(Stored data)
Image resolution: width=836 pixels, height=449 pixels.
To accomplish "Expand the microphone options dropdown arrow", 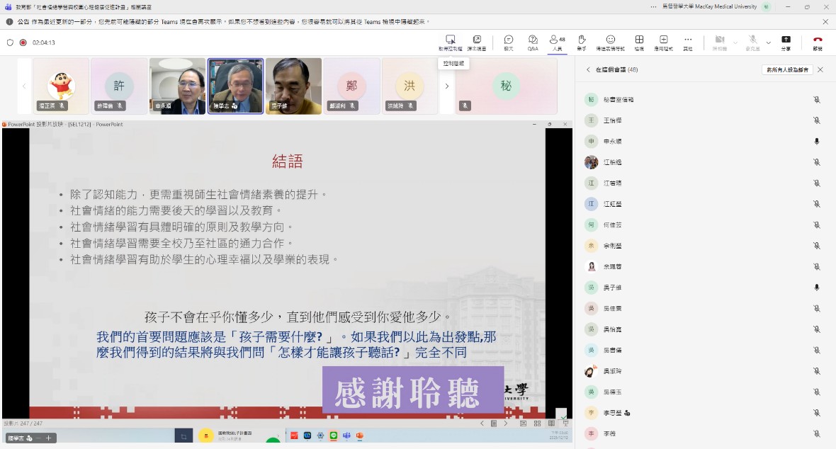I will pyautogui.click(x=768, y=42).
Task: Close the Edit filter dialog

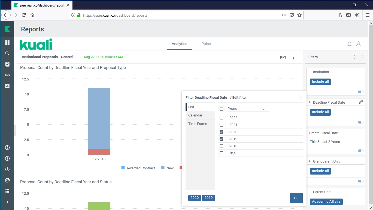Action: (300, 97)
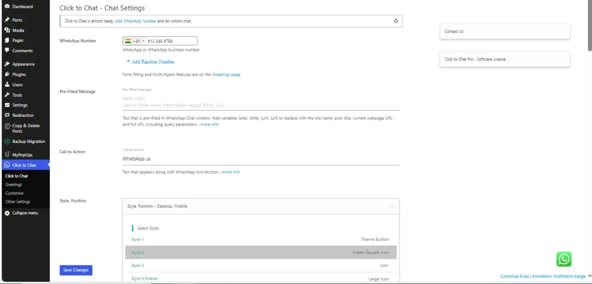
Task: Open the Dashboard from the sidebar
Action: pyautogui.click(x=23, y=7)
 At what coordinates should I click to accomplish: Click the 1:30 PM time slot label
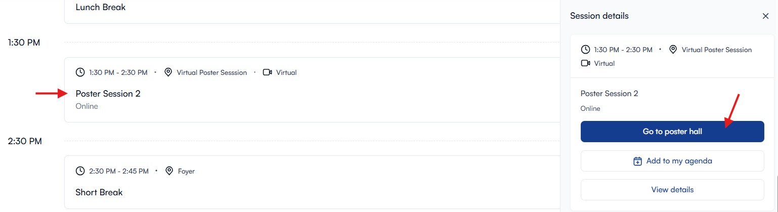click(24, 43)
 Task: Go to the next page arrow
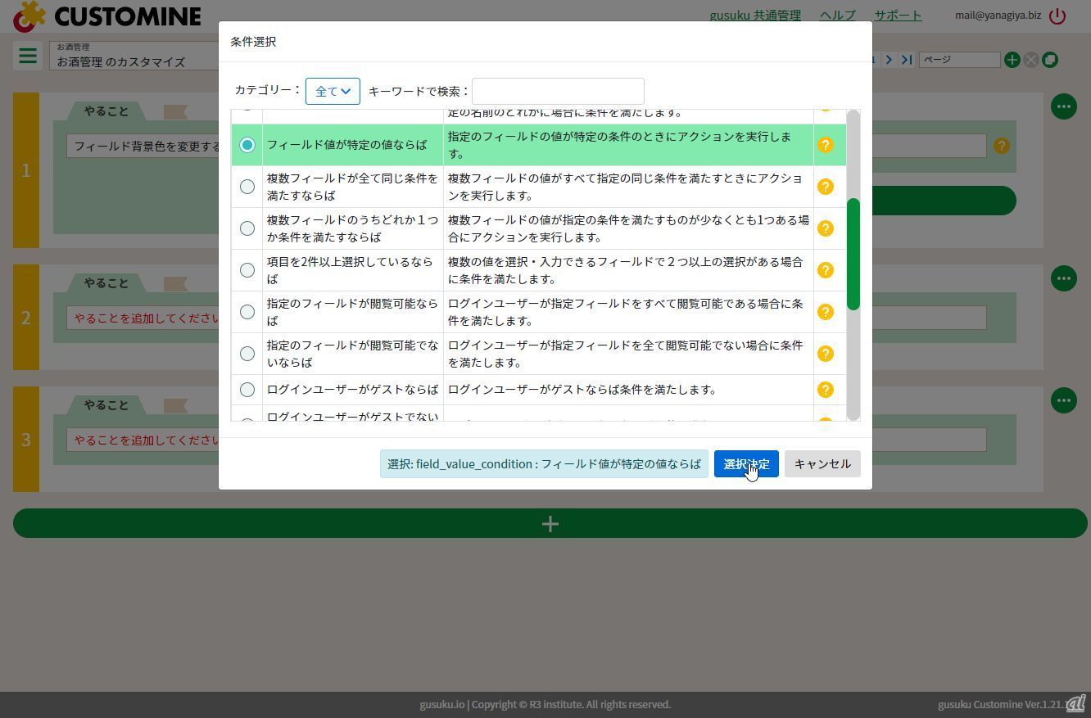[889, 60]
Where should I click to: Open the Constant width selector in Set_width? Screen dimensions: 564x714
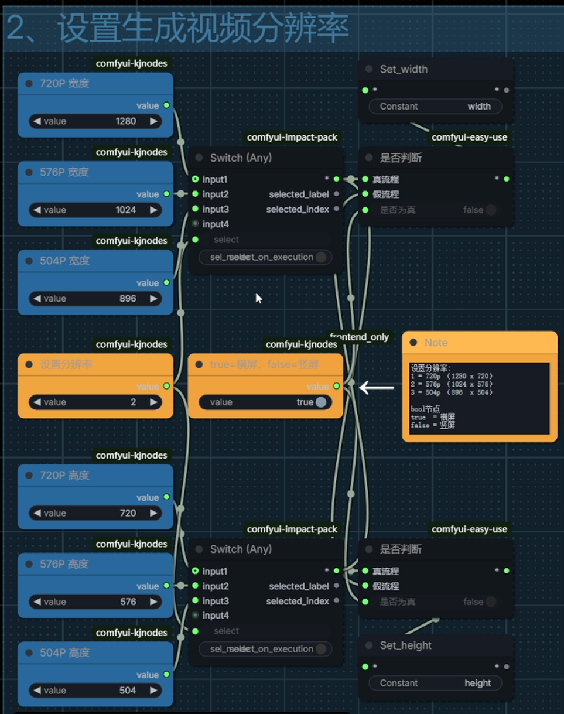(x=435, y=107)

==

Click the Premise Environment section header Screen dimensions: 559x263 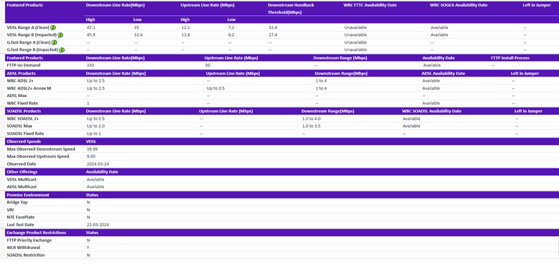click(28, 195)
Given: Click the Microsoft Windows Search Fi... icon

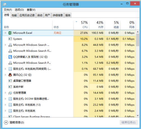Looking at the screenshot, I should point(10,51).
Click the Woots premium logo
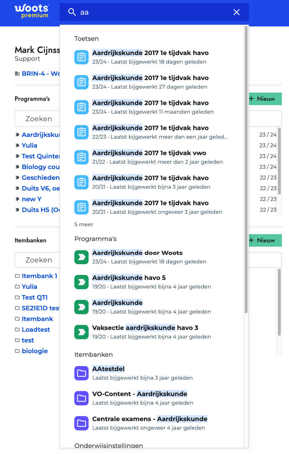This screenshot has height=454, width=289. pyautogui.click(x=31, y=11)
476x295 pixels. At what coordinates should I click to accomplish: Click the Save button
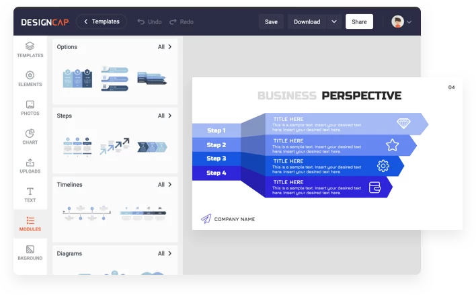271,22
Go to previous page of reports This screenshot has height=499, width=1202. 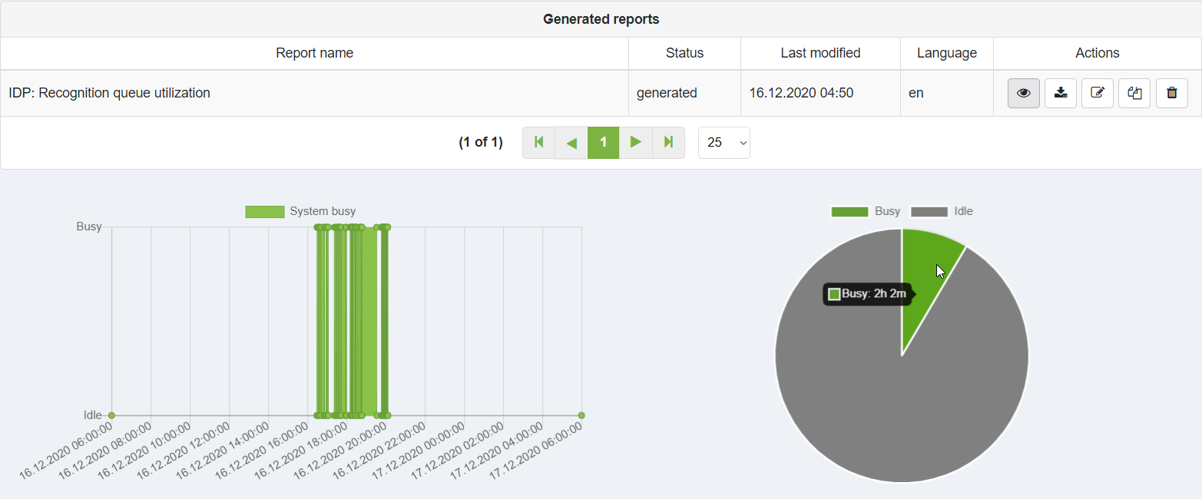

* * *

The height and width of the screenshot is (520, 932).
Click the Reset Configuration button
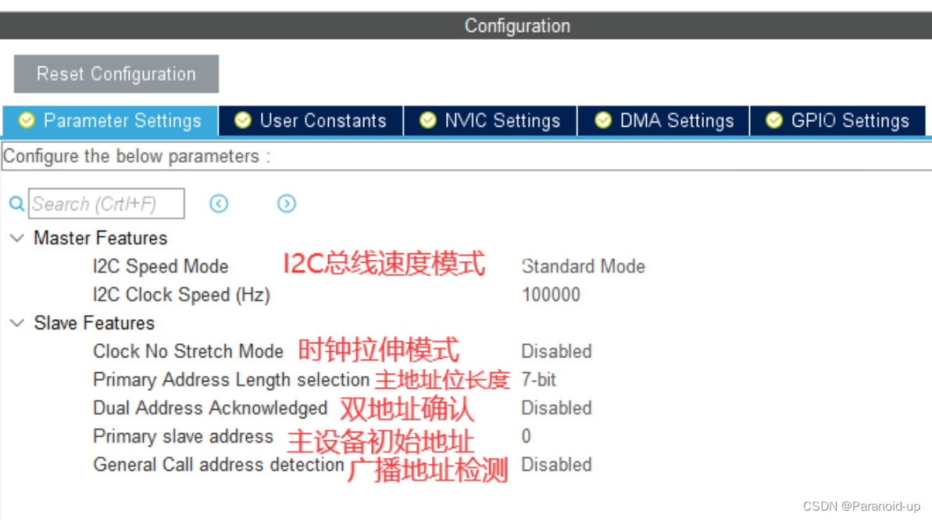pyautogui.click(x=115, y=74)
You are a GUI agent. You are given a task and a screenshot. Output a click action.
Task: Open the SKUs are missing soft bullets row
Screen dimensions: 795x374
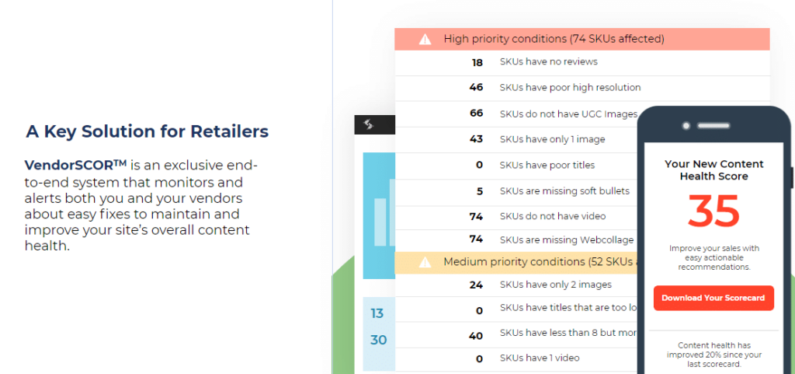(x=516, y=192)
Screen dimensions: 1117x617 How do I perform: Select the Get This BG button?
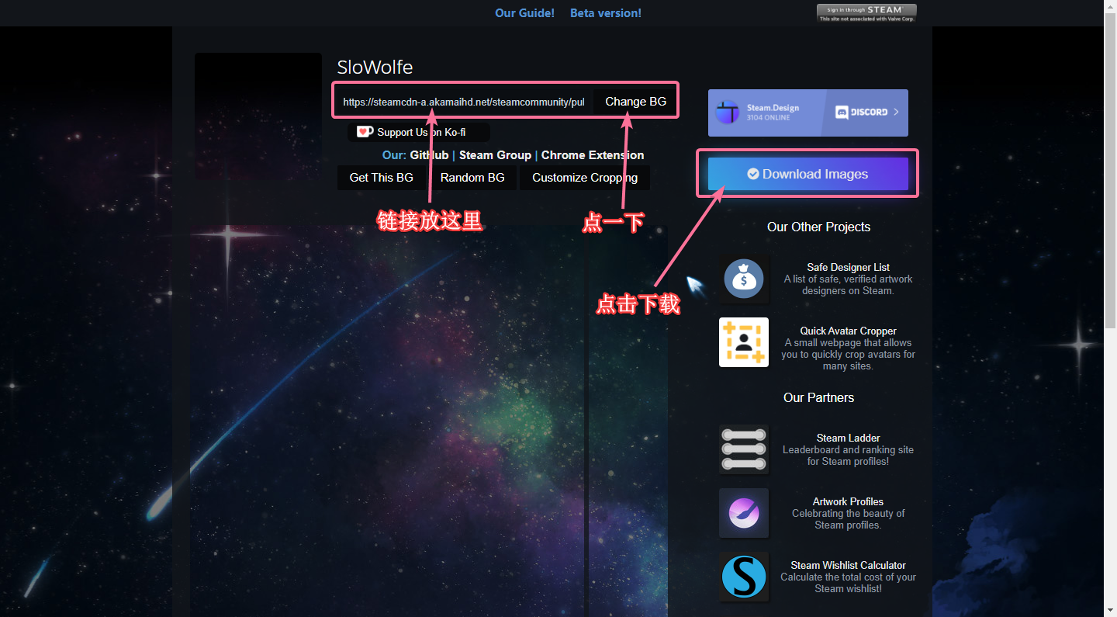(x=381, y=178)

- [TASK DIRECTIONS]
Your answer is the exact run of lines above from the one with "476x295 pixels. At" through the one with "Go to previous", both ends included, minus any picture.

- [WRITTEN ANSWER]
476x295 pixels. At what coordinates should I click to accomplish: Click the Save button
271,22
Go to previous page of reports This screenshot has height=499, width=1202. 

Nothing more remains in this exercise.